Try it>
Word for word, set down every line of the entries below from the line with "Click the license text scroll-up arrow" to the line with "Given: Click the Shazam icon next to 音乐识别", including both, and no other line.

- Opening Delimiter -

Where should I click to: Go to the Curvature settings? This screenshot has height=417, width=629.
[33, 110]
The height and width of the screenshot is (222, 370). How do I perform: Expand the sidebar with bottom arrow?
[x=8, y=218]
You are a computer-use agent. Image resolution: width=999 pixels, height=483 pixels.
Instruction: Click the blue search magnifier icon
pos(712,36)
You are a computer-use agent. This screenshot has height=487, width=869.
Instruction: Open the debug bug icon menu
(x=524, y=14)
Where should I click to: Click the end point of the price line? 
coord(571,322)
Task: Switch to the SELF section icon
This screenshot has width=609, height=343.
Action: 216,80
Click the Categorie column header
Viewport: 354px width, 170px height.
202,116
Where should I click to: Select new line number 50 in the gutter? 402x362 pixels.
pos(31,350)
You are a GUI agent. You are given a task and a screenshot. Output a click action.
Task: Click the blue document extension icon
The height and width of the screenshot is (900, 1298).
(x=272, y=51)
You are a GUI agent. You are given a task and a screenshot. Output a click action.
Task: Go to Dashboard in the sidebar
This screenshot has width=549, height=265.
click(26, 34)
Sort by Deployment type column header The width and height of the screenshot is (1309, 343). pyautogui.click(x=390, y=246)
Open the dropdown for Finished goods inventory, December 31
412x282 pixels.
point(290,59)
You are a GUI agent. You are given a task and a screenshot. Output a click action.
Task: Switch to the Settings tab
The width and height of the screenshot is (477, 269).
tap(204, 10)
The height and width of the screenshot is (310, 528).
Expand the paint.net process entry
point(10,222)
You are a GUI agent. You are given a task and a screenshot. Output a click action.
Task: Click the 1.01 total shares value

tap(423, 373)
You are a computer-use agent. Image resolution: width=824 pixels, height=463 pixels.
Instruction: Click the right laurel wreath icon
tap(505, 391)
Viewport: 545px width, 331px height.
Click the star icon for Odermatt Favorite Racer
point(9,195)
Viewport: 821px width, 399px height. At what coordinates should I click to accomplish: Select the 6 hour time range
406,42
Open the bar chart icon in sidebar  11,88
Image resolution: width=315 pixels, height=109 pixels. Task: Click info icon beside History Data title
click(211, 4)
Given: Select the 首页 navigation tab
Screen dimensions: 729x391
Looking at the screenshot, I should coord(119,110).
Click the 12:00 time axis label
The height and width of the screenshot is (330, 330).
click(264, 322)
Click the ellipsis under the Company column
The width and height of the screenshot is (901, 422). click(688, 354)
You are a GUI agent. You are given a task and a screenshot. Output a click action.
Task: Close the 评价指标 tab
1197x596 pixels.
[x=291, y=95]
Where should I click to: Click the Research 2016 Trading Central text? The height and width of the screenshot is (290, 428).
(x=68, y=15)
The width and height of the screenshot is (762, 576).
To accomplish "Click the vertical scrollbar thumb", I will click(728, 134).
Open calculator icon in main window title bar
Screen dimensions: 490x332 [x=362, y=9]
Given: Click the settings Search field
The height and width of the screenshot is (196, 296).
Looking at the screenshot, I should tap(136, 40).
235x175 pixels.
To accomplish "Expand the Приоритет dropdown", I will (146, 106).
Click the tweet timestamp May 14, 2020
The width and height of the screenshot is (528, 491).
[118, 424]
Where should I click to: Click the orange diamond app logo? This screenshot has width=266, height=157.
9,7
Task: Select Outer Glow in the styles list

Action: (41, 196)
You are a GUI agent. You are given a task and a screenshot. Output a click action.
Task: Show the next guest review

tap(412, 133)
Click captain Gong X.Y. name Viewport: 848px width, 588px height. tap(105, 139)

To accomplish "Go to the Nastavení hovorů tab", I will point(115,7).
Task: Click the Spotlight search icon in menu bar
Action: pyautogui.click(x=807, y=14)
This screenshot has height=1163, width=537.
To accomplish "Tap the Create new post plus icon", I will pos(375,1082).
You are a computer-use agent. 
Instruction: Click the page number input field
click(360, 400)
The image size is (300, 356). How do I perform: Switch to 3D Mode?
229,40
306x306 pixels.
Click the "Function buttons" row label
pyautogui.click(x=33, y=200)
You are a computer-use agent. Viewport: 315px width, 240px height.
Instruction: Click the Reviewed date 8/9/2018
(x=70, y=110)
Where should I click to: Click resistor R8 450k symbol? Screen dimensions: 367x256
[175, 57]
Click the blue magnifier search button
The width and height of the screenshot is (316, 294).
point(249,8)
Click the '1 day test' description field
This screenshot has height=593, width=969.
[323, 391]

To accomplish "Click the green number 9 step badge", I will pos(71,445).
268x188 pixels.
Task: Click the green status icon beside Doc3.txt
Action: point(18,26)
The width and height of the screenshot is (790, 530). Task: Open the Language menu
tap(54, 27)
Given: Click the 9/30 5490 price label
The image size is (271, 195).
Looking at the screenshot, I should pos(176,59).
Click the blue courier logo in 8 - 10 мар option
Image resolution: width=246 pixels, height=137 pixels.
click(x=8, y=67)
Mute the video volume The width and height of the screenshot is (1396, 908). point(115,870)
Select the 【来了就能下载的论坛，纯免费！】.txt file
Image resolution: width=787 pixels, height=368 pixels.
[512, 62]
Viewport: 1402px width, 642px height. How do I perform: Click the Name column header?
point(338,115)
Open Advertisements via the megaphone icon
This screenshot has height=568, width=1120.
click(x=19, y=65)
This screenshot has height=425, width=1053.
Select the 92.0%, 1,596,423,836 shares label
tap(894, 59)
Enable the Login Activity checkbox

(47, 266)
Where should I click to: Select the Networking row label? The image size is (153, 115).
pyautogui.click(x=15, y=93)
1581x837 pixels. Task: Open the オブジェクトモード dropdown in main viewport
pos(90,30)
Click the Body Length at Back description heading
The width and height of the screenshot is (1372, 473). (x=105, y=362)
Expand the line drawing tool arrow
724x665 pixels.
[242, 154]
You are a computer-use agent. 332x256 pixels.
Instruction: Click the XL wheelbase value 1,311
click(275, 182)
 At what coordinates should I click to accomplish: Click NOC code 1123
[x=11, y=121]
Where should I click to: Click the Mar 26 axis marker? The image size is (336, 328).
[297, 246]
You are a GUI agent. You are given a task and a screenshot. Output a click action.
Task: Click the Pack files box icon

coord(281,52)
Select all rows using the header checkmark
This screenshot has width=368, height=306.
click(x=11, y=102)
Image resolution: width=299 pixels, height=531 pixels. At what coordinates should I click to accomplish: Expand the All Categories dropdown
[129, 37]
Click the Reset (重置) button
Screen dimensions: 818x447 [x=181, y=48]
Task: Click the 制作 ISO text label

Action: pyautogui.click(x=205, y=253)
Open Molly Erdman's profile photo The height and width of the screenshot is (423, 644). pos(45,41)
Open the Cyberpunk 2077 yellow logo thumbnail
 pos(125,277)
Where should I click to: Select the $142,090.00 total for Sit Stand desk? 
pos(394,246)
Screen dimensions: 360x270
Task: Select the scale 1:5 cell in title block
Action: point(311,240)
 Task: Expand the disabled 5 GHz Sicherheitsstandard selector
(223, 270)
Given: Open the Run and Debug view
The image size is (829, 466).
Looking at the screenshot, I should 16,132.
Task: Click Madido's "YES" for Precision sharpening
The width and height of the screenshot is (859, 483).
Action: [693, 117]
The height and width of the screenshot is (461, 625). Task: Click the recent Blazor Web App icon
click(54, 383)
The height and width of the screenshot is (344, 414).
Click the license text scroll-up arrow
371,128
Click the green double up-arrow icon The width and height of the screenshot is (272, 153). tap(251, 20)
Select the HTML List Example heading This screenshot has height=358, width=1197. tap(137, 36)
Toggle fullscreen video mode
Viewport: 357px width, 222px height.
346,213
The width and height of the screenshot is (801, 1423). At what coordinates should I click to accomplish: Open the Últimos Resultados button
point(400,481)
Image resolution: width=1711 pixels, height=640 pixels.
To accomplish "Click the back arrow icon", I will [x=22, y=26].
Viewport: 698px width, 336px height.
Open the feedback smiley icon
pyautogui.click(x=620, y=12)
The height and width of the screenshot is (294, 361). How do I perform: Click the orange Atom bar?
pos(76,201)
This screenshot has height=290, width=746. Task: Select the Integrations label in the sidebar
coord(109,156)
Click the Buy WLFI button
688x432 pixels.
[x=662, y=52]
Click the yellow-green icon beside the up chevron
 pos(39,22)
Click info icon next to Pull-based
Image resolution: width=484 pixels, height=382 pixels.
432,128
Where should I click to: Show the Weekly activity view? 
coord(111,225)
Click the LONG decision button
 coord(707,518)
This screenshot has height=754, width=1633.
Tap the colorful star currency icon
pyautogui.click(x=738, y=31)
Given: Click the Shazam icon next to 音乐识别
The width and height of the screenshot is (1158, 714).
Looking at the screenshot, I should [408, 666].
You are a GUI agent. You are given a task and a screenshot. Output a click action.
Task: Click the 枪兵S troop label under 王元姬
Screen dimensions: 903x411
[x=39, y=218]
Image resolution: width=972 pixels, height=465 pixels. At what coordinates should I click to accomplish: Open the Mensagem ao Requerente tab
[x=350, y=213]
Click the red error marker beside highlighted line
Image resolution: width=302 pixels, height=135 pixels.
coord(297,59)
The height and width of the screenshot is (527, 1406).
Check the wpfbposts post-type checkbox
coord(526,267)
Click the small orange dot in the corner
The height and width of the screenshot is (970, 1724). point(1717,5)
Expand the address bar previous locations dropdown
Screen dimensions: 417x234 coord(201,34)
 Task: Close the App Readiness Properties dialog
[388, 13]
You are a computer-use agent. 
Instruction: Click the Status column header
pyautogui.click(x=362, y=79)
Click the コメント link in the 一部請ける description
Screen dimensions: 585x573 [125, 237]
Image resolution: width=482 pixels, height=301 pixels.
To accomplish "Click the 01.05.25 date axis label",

- Closing Delimiter -

Exercise result>
Click the license text scroll-up arrow
371,128
Click the green double up-arrow icon The width and height of the screenshot is (272, 153). tap(251, 20)
Select the HTML List Example heading This screenshot has height=358, width=1197. tap(137, 36)
Toggle fullscreen video mode
Viewport: 357px width, 222px height.
346,213
The width and height of the screenshot is (801, 1423). At what coordinates should I click to accomplish: Open the Últimos Resultados button
point(400,481)
Image resolution: width=1711 pixels, height=640 pixels.
To accomplish "Click the back arrow icon", I will [x=22, y=26].
Viewport: 698px width, 336px height.
Open the feedback smiley icon
pyautogui.click(x=620, y=12)
The height and width of the screenshot is (294, 361). How do I perform: Click the orange Atom bar?
pos(76,201)
This screenshot has height=290, width=746. Task: Select the Integrations label in the sidebar
coord(109,156)
Click the Buy WLFI button
688x432 pixels.
[x=662, y=52]
Click the yellow-green icon beside the up chevron
 pos(39,22)
Click info icon next to Pull-based
Image resolution: width=484 pixels, height=382 pixels.
432,128
Where should I click to: Show the Weekly activity view? 
coord(111,225)
Click the LONG decision button
 coord(707,518)
This screenshot has height=754, width=1633.
Tap the colorful star currency icon
pyautogui.click(x=738, y=31)
Given: Click the Shazam icon next to 音乐识别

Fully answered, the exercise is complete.